(Stored items)

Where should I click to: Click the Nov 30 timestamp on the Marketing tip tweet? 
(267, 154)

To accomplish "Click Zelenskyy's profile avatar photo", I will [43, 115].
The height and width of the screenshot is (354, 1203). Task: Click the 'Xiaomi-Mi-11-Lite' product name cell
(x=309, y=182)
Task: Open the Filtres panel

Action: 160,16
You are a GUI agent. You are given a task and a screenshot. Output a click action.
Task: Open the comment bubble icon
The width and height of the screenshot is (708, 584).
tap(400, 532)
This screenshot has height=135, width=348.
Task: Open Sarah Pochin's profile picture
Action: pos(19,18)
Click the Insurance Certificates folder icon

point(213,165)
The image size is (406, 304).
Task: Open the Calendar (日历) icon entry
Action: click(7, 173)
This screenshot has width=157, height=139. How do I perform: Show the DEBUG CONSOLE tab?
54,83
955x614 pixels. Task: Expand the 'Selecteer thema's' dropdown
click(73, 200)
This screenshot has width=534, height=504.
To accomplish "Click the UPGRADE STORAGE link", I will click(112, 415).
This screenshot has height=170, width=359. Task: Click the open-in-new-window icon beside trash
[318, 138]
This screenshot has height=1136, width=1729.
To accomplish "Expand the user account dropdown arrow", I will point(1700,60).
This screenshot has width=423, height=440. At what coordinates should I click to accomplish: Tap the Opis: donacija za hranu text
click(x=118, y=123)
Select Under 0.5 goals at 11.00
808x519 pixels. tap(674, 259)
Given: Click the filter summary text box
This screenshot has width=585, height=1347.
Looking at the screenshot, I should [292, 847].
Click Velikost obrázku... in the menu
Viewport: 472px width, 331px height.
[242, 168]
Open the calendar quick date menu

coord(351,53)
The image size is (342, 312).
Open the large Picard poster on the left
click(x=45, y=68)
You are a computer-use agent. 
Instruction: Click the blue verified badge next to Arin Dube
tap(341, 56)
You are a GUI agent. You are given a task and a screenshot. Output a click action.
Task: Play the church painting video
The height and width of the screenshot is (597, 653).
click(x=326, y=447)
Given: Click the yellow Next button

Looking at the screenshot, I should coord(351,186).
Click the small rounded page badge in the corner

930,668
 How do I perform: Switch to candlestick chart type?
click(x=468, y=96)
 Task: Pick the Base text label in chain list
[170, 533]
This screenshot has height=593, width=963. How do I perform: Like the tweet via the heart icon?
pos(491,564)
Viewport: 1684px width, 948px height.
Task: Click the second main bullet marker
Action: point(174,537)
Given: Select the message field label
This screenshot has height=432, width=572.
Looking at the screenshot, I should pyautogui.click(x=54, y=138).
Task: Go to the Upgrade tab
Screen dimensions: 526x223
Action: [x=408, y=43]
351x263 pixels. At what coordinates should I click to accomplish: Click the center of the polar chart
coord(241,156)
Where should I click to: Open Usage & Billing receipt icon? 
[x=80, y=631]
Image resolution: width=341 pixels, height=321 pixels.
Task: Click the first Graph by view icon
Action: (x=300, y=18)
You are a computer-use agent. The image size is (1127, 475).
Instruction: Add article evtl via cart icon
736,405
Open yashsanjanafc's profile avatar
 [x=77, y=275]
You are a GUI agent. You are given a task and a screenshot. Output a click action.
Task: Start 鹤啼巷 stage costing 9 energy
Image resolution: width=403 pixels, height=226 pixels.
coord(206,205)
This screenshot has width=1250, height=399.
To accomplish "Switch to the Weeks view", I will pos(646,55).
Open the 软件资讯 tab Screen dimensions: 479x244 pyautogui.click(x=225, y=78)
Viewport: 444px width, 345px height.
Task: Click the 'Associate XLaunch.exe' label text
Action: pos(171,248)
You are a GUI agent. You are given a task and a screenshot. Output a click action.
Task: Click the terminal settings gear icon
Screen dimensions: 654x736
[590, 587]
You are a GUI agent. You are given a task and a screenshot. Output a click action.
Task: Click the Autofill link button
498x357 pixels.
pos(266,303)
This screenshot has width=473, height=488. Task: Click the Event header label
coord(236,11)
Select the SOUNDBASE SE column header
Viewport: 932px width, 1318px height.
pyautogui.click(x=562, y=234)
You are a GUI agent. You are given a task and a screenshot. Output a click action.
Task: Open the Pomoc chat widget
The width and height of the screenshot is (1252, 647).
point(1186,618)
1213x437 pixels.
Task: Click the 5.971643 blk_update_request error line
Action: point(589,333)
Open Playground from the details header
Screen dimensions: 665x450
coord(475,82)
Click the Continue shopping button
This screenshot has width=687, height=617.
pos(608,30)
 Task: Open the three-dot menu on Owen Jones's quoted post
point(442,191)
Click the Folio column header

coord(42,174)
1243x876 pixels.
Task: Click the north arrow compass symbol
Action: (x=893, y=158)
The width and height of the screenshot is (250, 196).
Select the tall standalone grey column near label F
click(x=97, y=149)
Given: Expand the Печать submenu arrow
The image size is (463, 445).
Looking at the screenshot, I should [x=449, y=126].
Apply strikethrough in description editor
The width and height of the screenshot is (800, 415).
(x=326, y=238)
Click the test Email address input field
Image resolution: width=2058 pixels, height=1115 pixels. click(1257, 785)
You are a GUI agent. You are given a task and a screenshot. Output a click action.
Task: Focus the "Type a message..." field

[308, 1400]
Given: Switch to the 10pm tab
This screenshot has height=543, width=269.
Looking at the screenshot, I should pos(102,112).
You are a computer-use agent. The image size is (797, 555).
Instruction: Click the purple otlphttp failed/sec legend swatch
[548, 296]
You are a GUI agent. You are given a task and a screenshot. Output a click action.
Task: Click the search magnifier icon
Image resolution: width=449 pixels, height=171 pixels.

_PROBLEM_
Write out each line above containing "computer".

_RESPONSE_
You are a computer-use agent. 
You are a computer-use agent. The image size is (1127, 475).
You are a computer-use agent. The image size is (797, 555).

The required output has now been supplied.